En alguna ocasión había tenido que escucharnos a más de uno comentar pormenorizadamente cualquier detalle sobre la Semana Santa cordobesa: que si el precioso crucifijo del manto de la Virgen del Rosario, que si como novedad el misterio de la Hermandad del Descendimiento iría de riguroso luto o si las predicciones de lluvia eran tan variables como las teorías y alternativas del traslado de la Carrera Oficial. Ante esas eternas tertulias de los acertada y repetidamente denominados “jartibles”, siempre cabe la indiscutible posibilidad de que exista un sector de personas, presentes en la conversación, que atiendan por mero respeto y con infinita paciencia a que el debate tome un nuevo rumbo para poder volver a participar, al menos con algo más de interés.
Di por sentado que ella pertenecía a este segundo grupo, puede que por sus intervenciones – o más bien silencios – o por el simple y absurdo hecho de ser abulense y empezar a considerar las diferencias más que los puntos en común, actuando a veces como una especie de barrera cultural llamada a obstaculizar el entendimiento y también veces la valoración en positivo. Quizá fue esa premisa la que se interpuso en un principio y me hizo pensar en esos estereotipos y fama, a menudo desacertada, que da lugar a dos puntos de vista totalmente opuestos desde los que Andalucía contempla el norte como verdadero ejemplo de austera frialdad y, a su vez, Andalucía vuelve a convertirse en un referente de jolgorio devocional.
El tiempo quiso demostrarme que me equivocaba cuando comenzó a hablarme de algunos de los momentos que había tenido la oportunidad de presenciar durante la pasada Semana Santa, recordando con entusiasmo el magnífico e inmaculado palio de la Paz que, elegante, seguía los precisos pasos de Humildad y Paciencia. Detenía entonces su relato en el misterio del Señor de Capuchinos, alabando su belleza, incrementada si cabe, con cada certero movimiento que se producía en las calles más estrechas, lo cual llamaba aún más su atención teniendo en cuenta las dimensiones del paso sumada a la falta de costumbre de quien no se ha criado viendo esto.
Entonces y tras otros muchos comentarios, análisis y anécdotas y para mayor sorpresa, incluyó una personal de la que se sentía especialmente orgullosa.

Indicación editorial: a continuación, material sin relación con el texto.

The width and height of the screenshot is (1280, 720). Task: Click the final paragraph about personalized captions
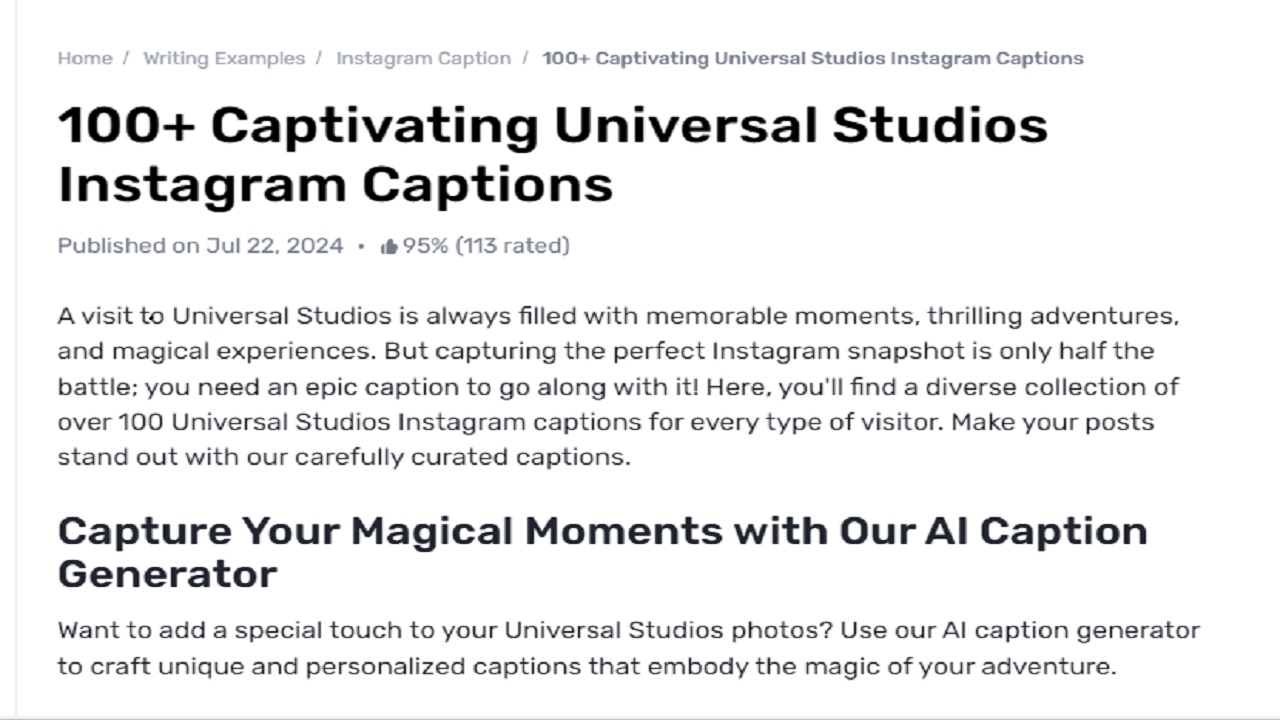[628, 648]
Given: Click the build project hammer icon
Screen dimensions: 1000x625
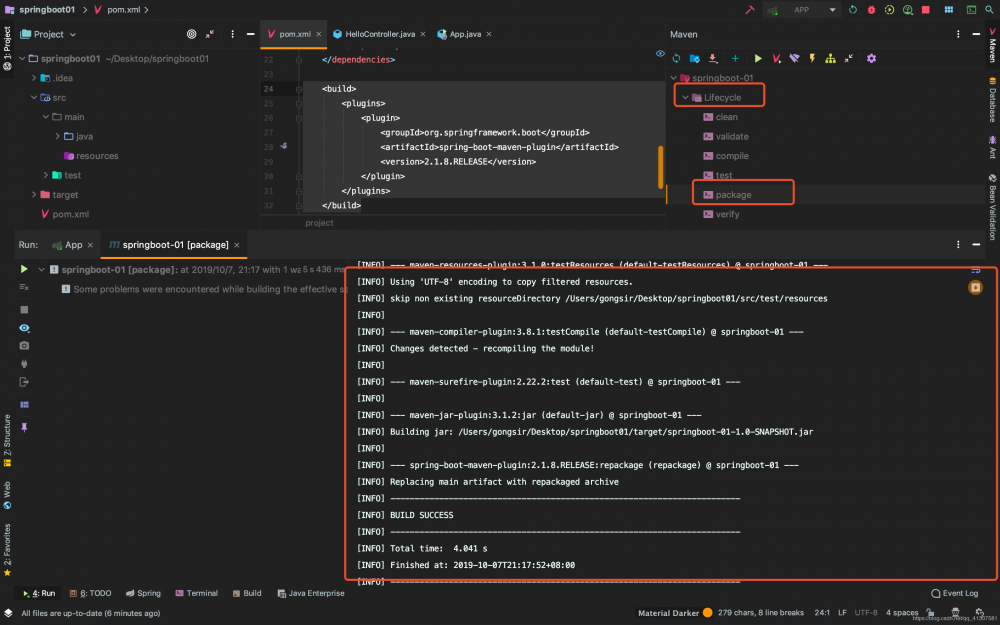Looking at the screenshot, I should (x=750, y=9).

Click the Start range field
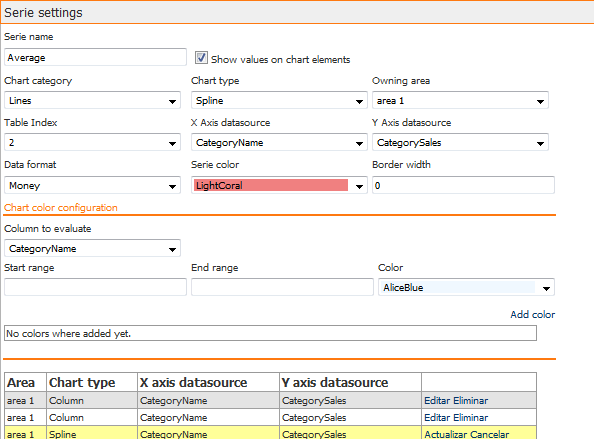tap(95, 287)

Una historia que empezaba en la Parroquia de Nuestra Señora de la Asunción de su pueblo, Navalperal de Pinares, cuando, durante la misa, el sacerdote aprovechó la homilía para comunicar que la Virgen del Rosario necesitaba un nuevo manto y que para ese propósito, se aceptaría la ayuda de cualquier persona que quisiera colaborar con esa iniciativa. No dudó un solo segundo ante esa petición e inmediatamente se puso en contacto con la persona encargada de recaudar las donaciones, que curiosamente resultó ser Juan, amigo cercano de la familia, con el que la inicial ayuda de esa participación desembocó en una conversación en la que éste reconoció que, más allá del manto, también eran necesarias algunas otras piezas para vestir a la Virgen, recordando asimismo con ello que ya en una ocasión anterior su madre, Dolores, había confeccionado para la Virgen del Rosario una saya a partir de la donación de un vestido de novia.

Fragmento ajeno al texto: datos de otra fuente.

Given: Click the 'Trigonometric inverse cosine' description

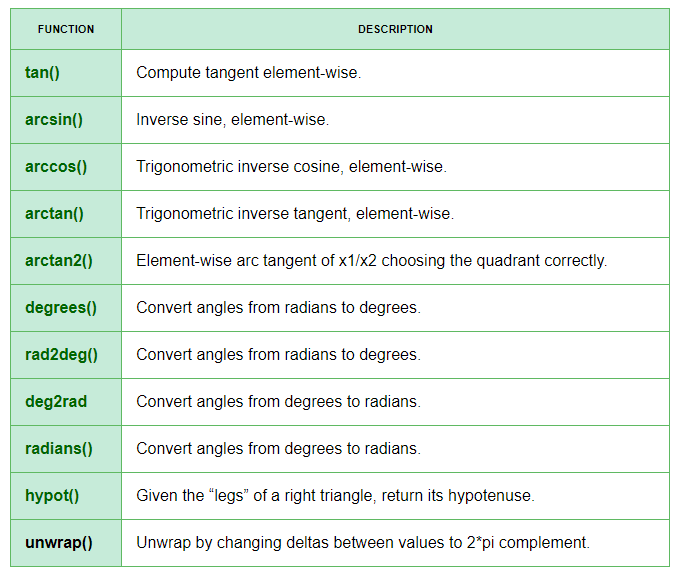Looking at the screenshot, I should (291, 167).
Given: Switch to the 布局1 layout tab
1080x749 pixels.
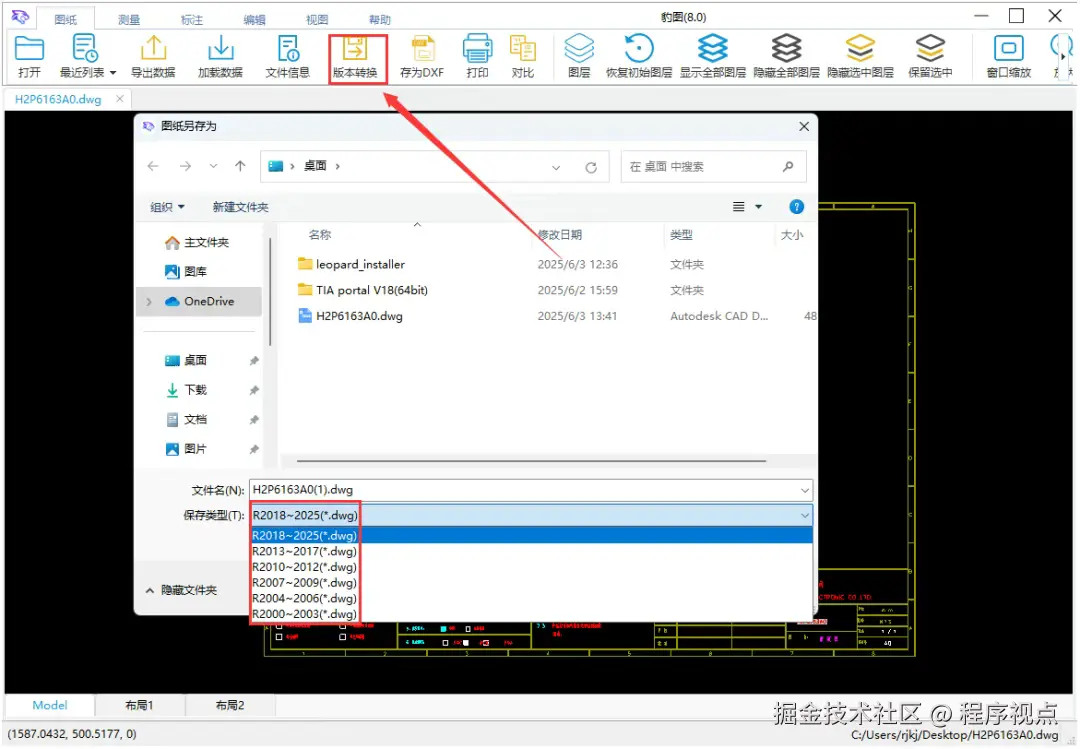Looking at the screenshot, I should click(139, 705).
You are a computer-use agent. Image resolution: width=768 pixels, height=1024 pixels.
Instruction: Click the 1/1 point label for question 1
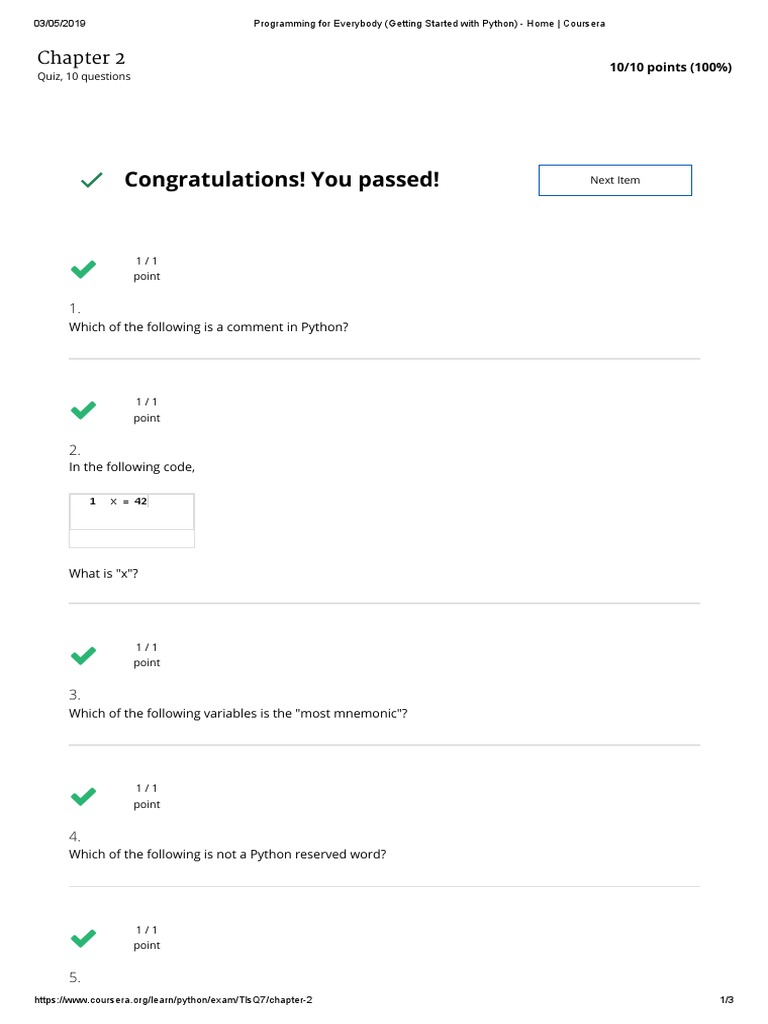tap(147, 269)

A partir de ese preciso momento y con esa idea en mente, no quiso que su compromiso se viese reducido a la necesidad del nuevo manto – que por cierto salió adelante gracias a los donativos recaudados – y, tras comprobar el buen estado de su vestido de novia, como una nueva prueba de afecto y devoción supo sin atisbo de duda que quería formar parte de ese proyecto repitiendo con su aportación el mismo proceso que se realizase tiempo atrás, una decisión que despertó la alegría y el entusiasmo de Juan, quien fuese también el artista creativo y diseñador de tan ilusionante y emotivo propósito.

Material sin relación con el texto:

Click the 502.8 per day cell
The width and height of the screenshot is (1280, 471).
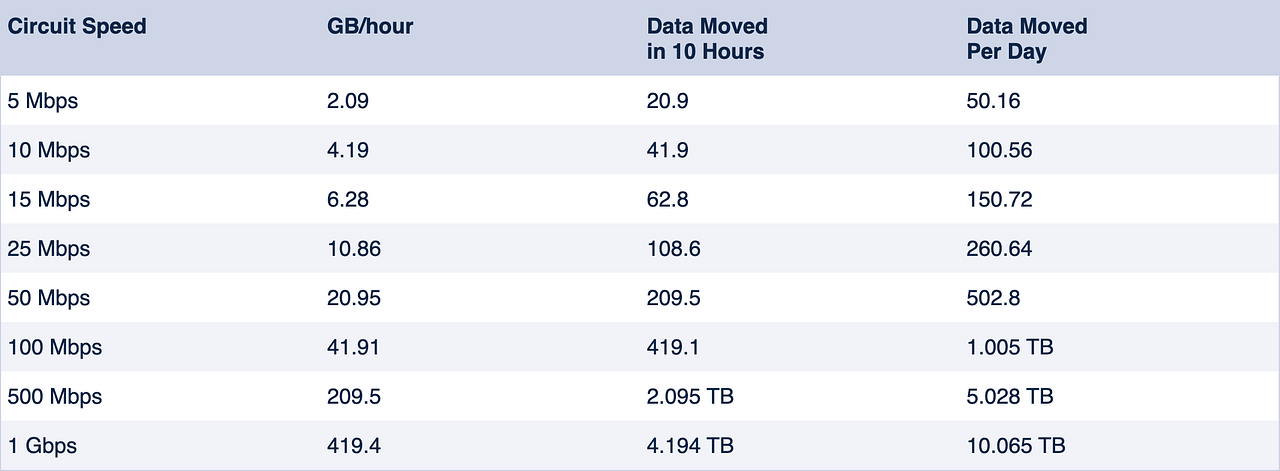(993, 298)
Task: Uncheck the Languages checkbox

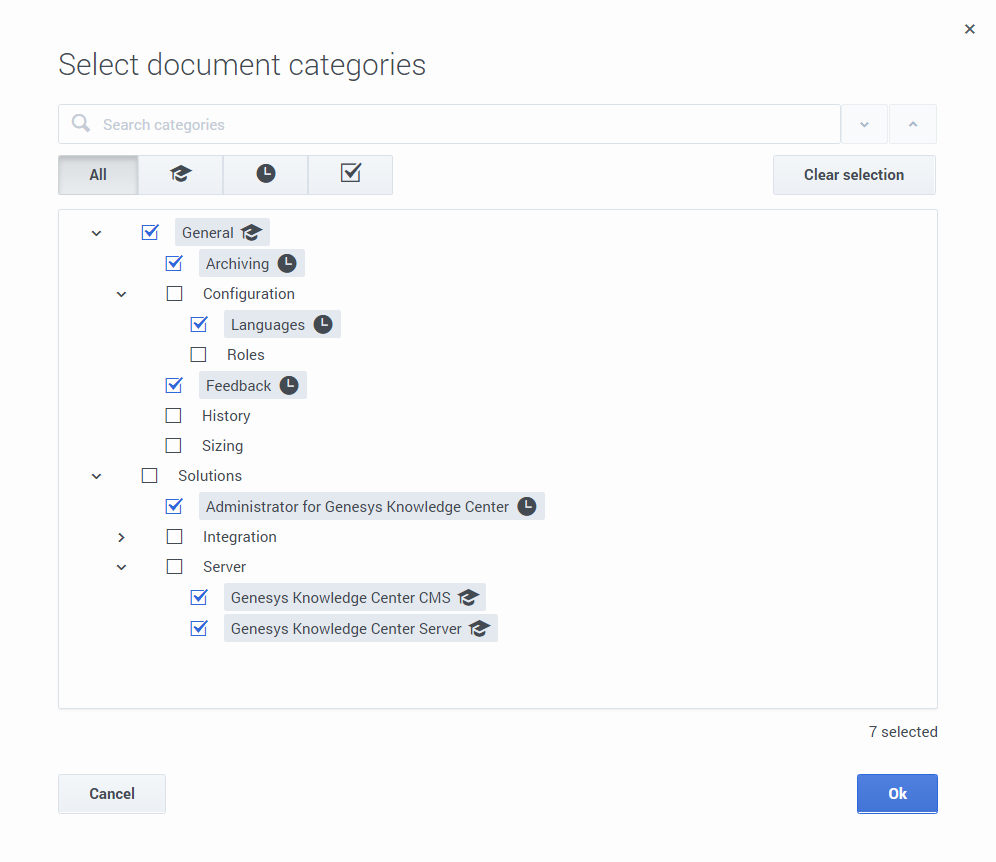Action: [x=199, y=324]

Transcurridos los meses oportunos para llevar a cabo un trabajo de confección de semejantes características, el resultado fue la renovación de un ajuar que ahora contaba con una nueva pieza a la que no le faltaba detalle y para la que se había reutilizado no solo el tejido sino también cada elemento ornamental del primitivo vestido, como la pasamanería y las perlas. Un gesto del que la anterior propietaria se sigue enorgulleciendo aún a día de hoy con esa mezcla lógica de fervor, emoción y satisfacción con la que le sobreviene la certeza de repetir esa muestra de fe “mil veces más si de mil vestidos más dispusiera” y dejando patente con ello que, al menos en lo esencial, la devoción no entiende de procedencias.